▶ [Tasks to carry out]:
a: Answer these from the dead-letter queue design notes below:
(i) Under Option C, which table does the tick consult before dispatching?
(ii) What is the name of the sibling DLQ queue added under the chosen option?
(iii) Where does the dead-letter promotion check live?
b: Reproduce the dead-letter queue design notes below, starting with "When pipeline-tick reads" and going on through "acceptable for V0.3.".

Document passage Block Start

Option C — Mark in place via sidecar set

Don’t move the message at all. Maintain a pipeline_dead_msg_ids table the tick consults; skip dispatch if a message’s id is in that set. The dead message stays in the live queue, gets read repeatedly, and is no-op’d.

  • Pros: Zero data motion.
  • Cons: Mixes dead and live messages. Every pgmq.read batch wastes slots on dead ones. The sidecar set keys on msg_id, which is pgmq’s internal counter — fragile if the queue is recreated. Defeats the point of read_ct ceiling: dead messages still tick the counter forever.

Decision

Option A. Add a sibling DLQ queue pipeline_jobs_dlq and a pipeline_dead_letters diagnostics table. The dead-letter promotion check lives at the dispatch boundary in pipeline-tick, not inside step functions — one place, one rule, no per-step drift.

When pipeline-tick reads a batch and a message has read_ct > MAX_RETRIES:

  1. pgmq.send the payload to pipeline_jobs_dlq.
  2. insert into pipeline_dead_letters with (queue_name, original_msg_id, payload, step, recording_id, read_ct, last_error, first_seen, dead_at). last_error is the most recent step-side failure if available; null is acceptable for V0.3.

Document passage Block End
Record extracts Block Start

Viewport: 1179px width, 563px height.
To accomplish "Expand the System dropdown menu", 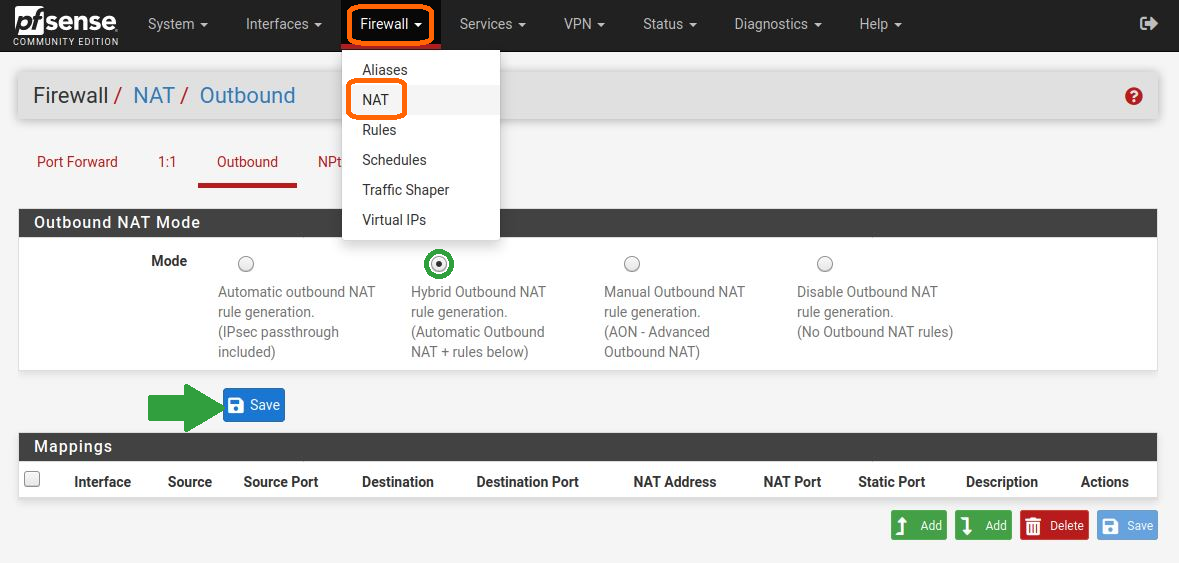I will [178, 24].
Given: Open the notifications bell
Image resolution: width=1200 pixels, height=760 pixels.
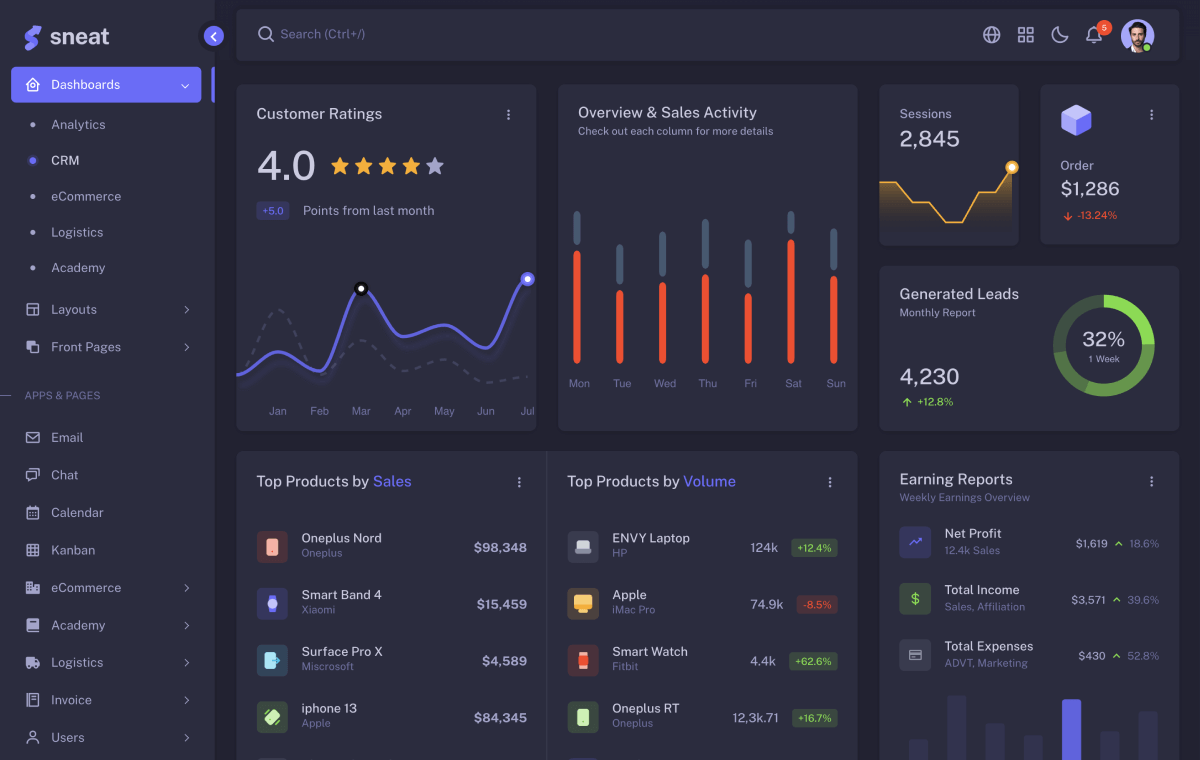Looking at the screenshot, I should tap(1093, 34).
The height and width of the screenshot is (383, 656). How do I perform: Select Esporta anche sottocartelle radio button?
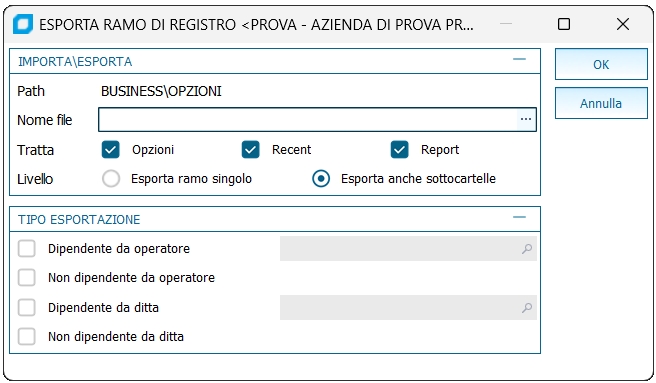click(321, 179)
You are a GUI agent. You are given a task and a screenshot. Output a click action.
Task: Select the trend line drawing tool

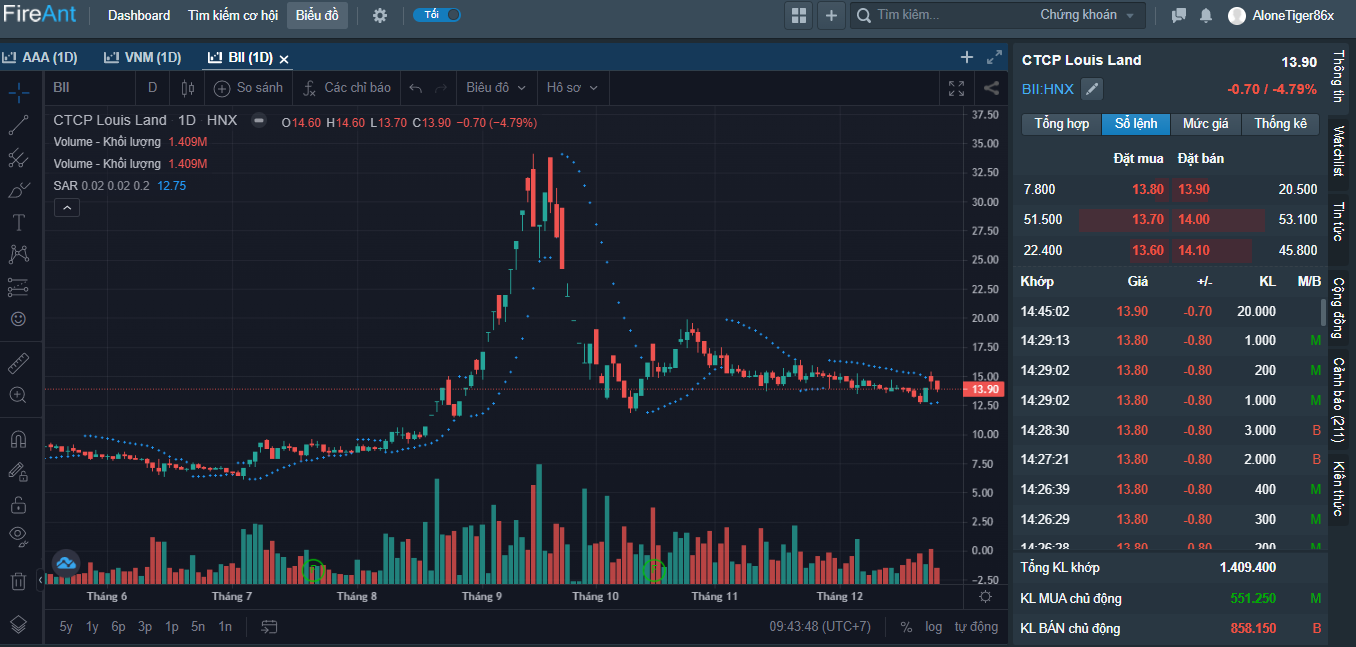coord(18,125)
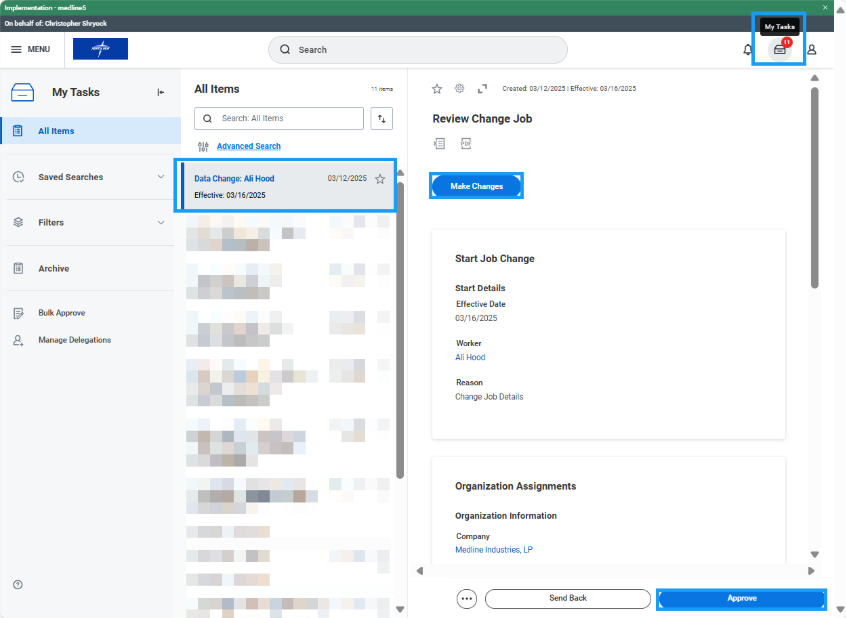Approve the change job
Screen dimensions: 846x618
740,598
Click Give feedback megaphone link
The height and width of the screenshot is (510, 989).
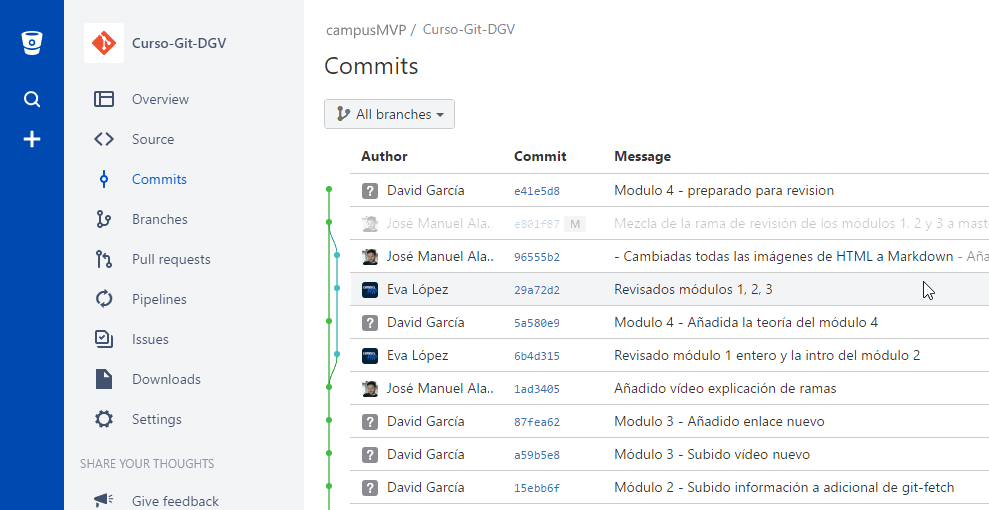174,501
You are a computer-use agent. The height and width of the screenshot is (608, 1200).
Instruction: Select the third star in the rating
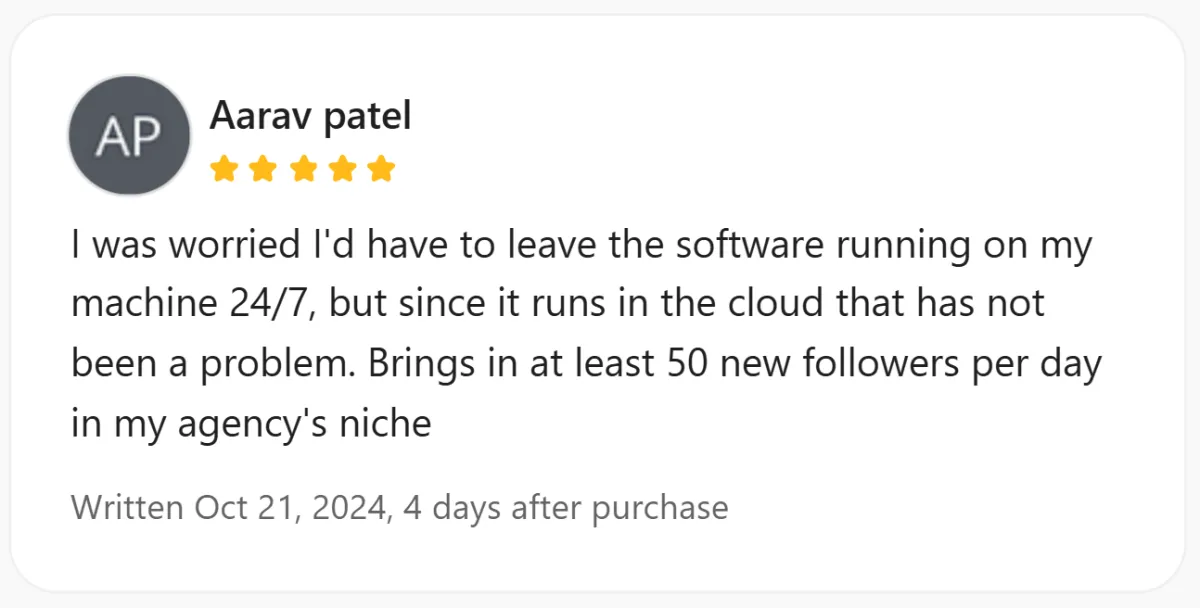(x=303, y=169)
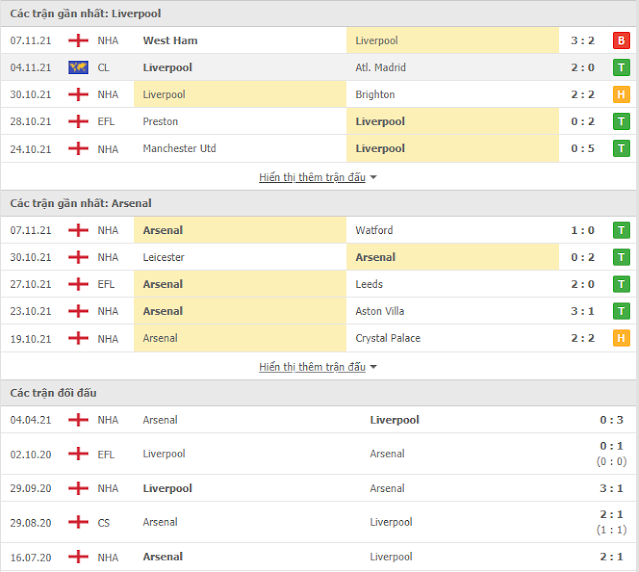This screenshot has width=639, height=572.
Task: Click the green T badge for Atl. Madrid match
Action: click(x=621, y=67)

Record extracts Block End

▶ [Expected results]:
a:
(i) The pipeline_dead_msg_ids table.
(ii) pipeline_jobs_dlq.
(iii) At the dispatch boundary in pipeline-tick, not inside step functions.

b:
When pipeline-tick reads a batch and a message has read_ct > MAX_RETRIES:

  1. pgmq.send the payload to pipeline_jobs_dlq.
  2. insert into pipeline_dead_letters with (queue_name, original_msg_id, payload, step, recording_id, read_ct, last_error, first_seen, dead_at). last_error is the most recent step-side failure if available; null is acceptable for V0.3.